JPS6161200B2 - - Google Patents

Description

DETAILED DESCRIPTION OF THE INVENTION The present invention relates to a circuit constructed of semiconductor elements, and particularly to an integrated circuit using an insulated gate field effect transistor.

The following explanation uses a typical MOS transistor (hereinafter referred to as MOST) among insulated gate field effect transistors, and uses an N-channel transistor.
The high level is a logic "1" level and the low level is a logic "0" level. However, circuit-wise, the P channel MOST is essentially the same.

External input clocks for MOS dynamic random access memory (hereinafter referred to as MOS RAM) integrated circuits are all becoming TTL level to facilitate interface with peripheral devices. In this case, an inverter is first required to receive the external input clock and convert it into MOS level internal clock timing. This will be explained below with reference to the drawings. Conventionally, an inverter of the type shown in FIG. 1 has been used in most cases. When the TTL level external clock input _TTL is at a high level, MOST Q3 is conductive, and by setting the current capacity of MOST Q3 to be sufficiently larger than MOST Q2, node 2, that is, the output φ, is
It is at a low level determined by the ratio of current capabilities of MOST Q2 and MOST Q3. Node 1 is MOST Q1
is charged to the (V _DD -threshold voltage) level.
When _TTL goes from high level to low level,
MOST Q3 becomes non-conductive and the output φ begins to rise through MOST Q2, causing the bootstrap capacitor C1F to raise the level at node 1 until it reaches V _DD -threshold voltage +C1F/C1+C1F×V ₂ . Here, C1 is the capacitance of node 1,
V ₂ is the voltage at node 2, that is, the output φ. MOST Q ₂
is driven into the non-saturation region, and the output φ rises to the V _DD level.
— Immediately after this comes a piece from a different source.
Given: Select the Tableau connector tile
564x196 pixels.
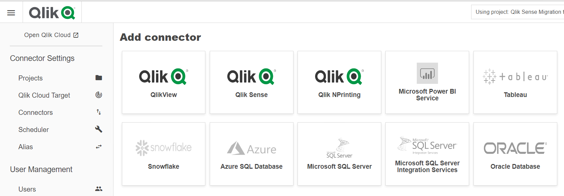Looking at the screenshot, I should (x=515, y=82).
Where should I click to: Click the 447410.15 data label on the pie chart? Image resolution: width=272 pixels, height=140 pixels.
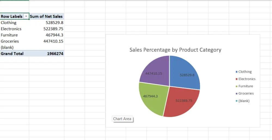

While _TTL is at a low level, it corresponds to the active operation period, and as the output φ rises, the MOS
RAM read or write operations are performed. Therefore, how the output φ rises greatly affects the operating performance, that is, the speed, and it is required that the ratio of the current capacity of the MOST Q2 to the load capacity of the node 2, that is, the output φ, be as large as possible. MOSTQ
The current capacity of 2 is normally limited by the restrictions imposed by the V _DD power supply current standard (standby current) during the period when _TTL is at a high level, so the load capacitance of output φ must be kept as small as possible. . The load capacitance of output φ is MOST Q2
and the drain of Q3. Source diffusion capacitance and output φ
Consists of the capacity of MOST to which MOST is connected
Q3 requires a sufficiently larger current capacity than MOST Q2, so the dimensions are usually larger and MOST Q
Normally, the ratio of the drain diffusion capacitance No. 3 to the load capacitance of the output φ is the highest. Focusing on this point, a circuit shown in FIG. 2 has been proposed with the aim of improving the rise of the output φ. _TT
Node (V _DD − threshold voltage), node 2 while _L is at high level
and node 3 determines the current capability of the series-connected MOST consisting of MOST Q4 and MOST Q3.
Low level determined by taking a value sufficiently larger than Q2, node 4 is MOST because Q6 is non-conducting.
MOST is at the (V _DD -threshold voltage) level due to Q5.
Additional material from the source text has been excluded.